THE PROBLEM » Can you reproduce the listing word for word, from the line containing "Where should I click to: Click" down to its end, leaving out the pictures?

Records taken from a collection
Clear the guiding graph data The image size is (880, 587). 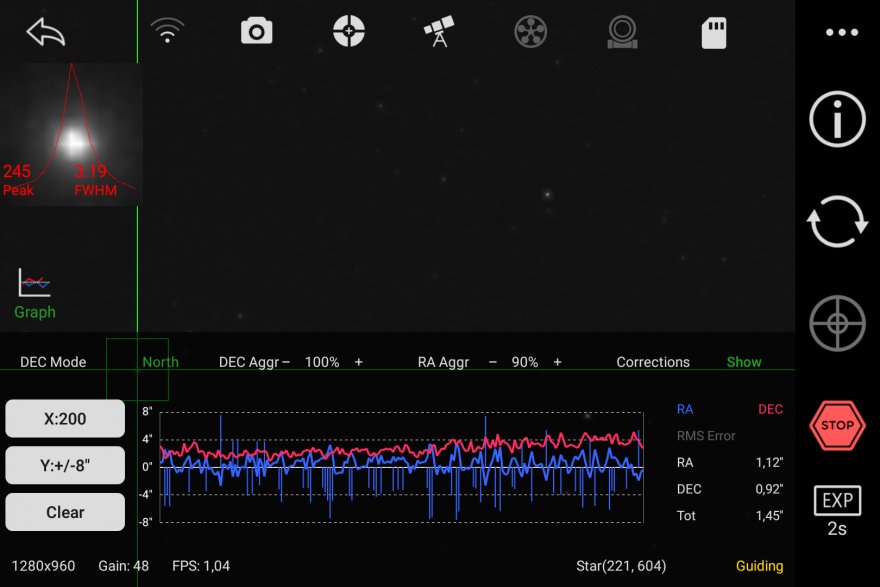[x=65, y=512]
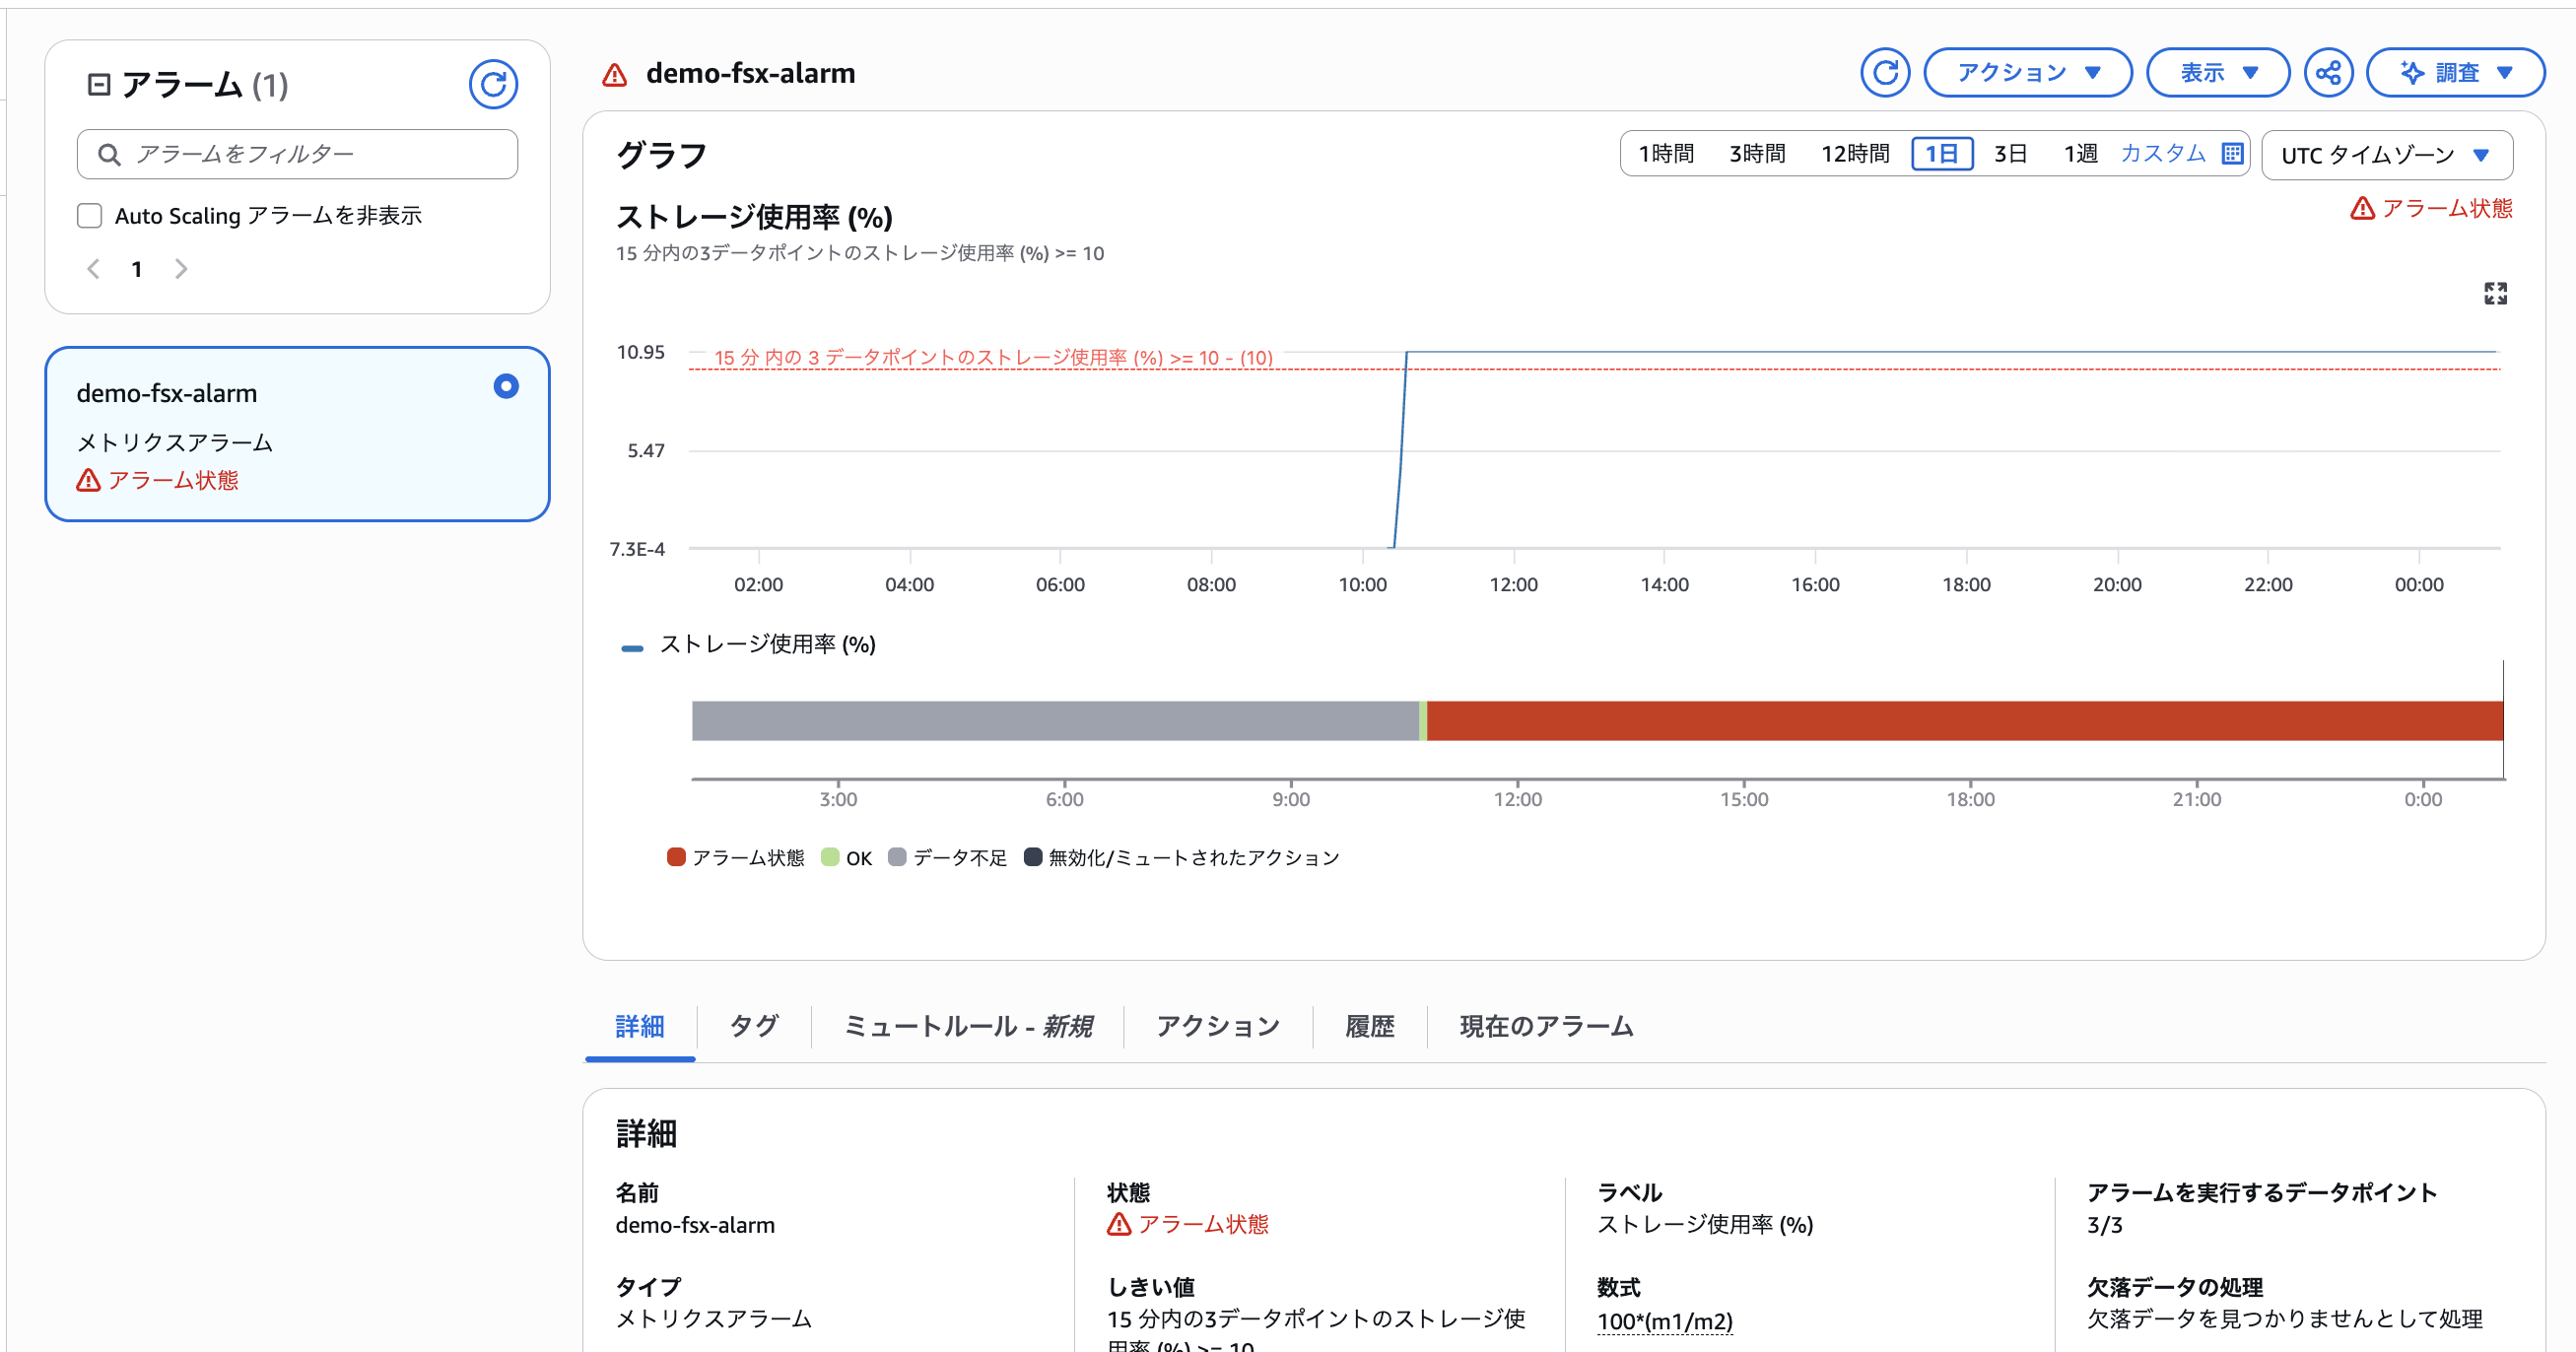This screenshot has width=2576, height=1352.
Task: Open the custom range calendar icon
Action: (2232, 154)
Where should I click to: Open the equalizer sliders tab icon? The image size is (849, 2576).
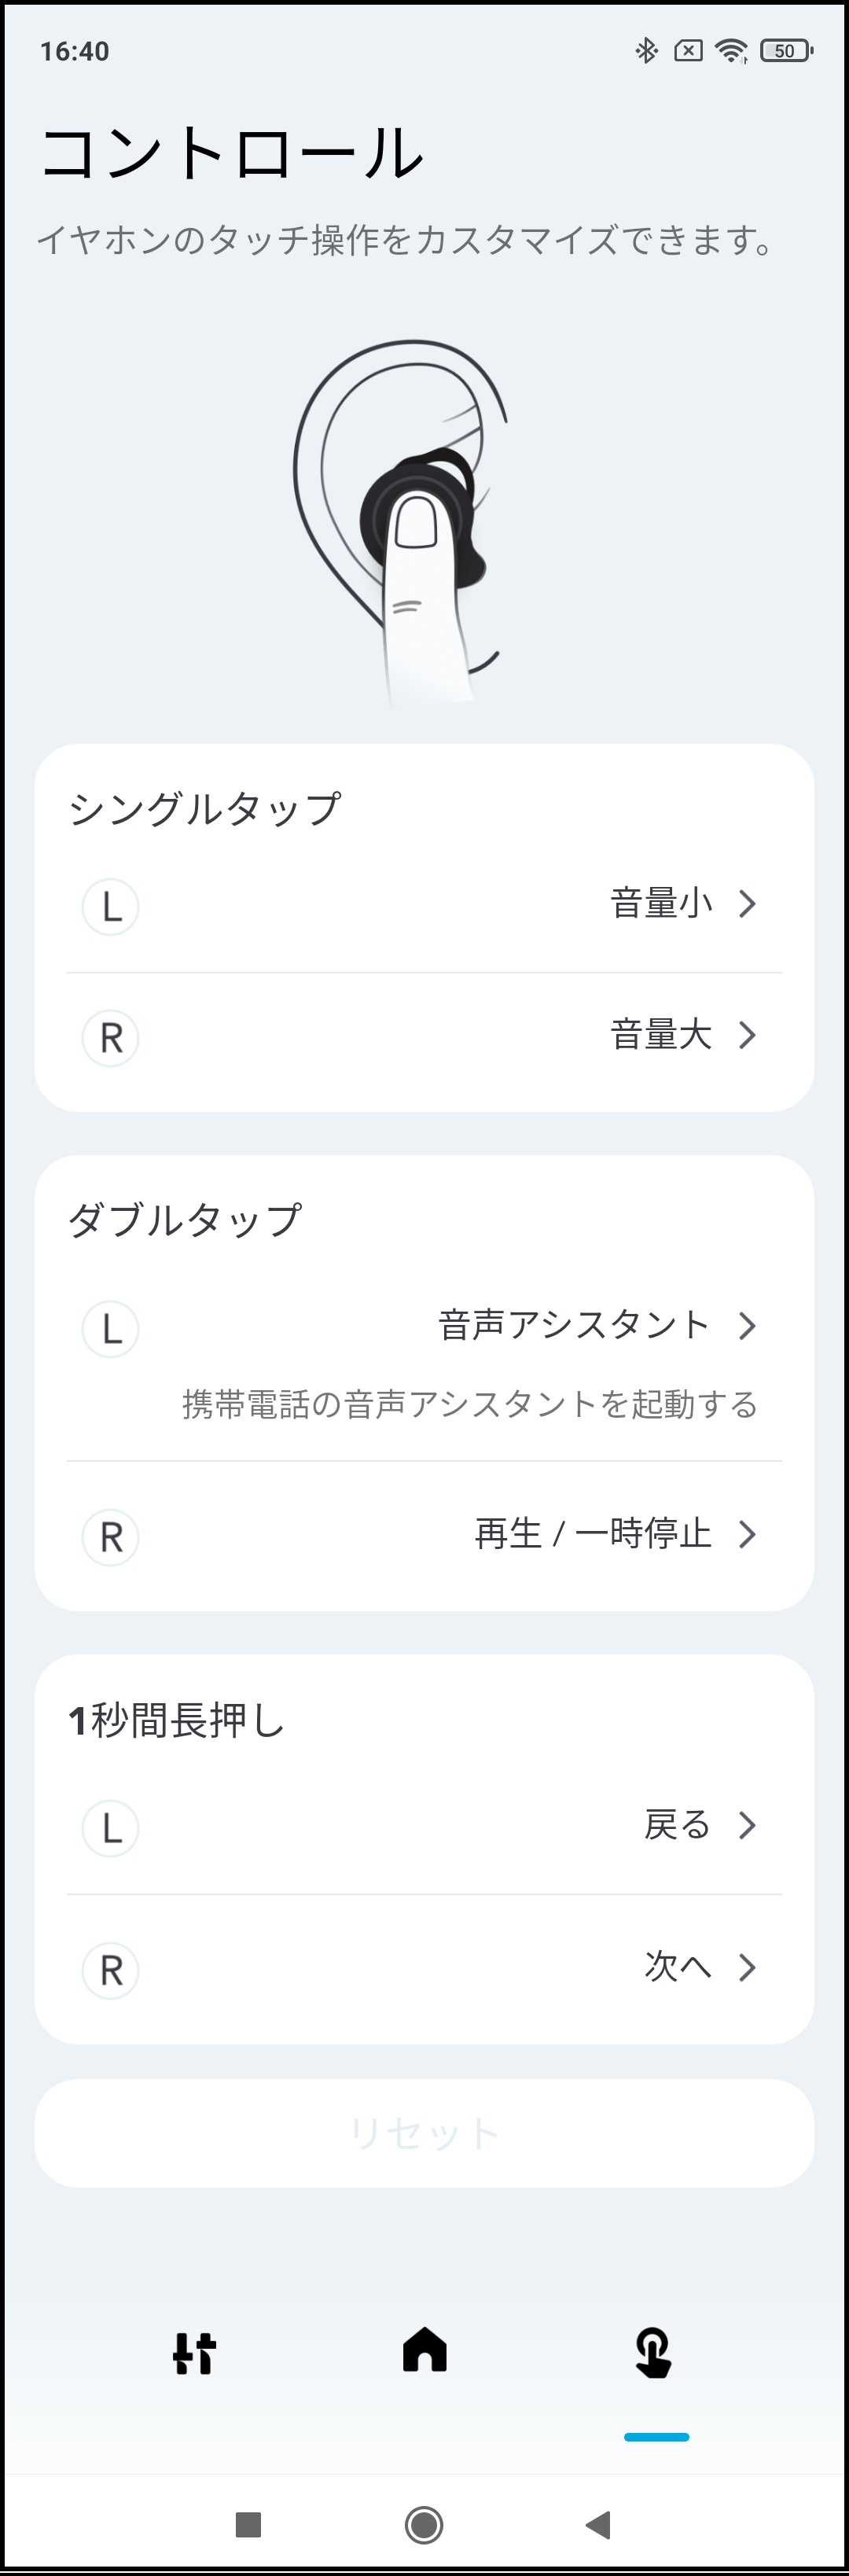point(194,2353)
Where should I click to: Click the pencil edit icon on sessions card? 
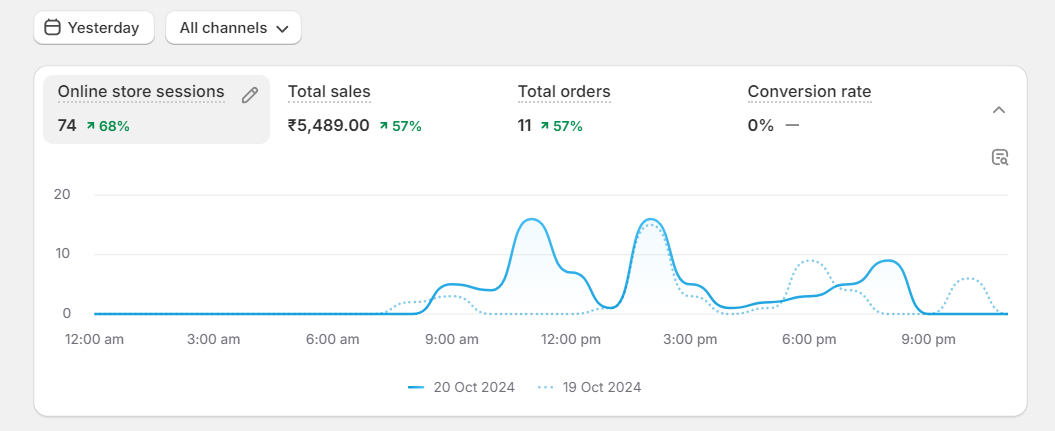250,94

CORRECT OUTPUT »
Where should I click to: Click the pencil edit icon on sessions card? 
250,94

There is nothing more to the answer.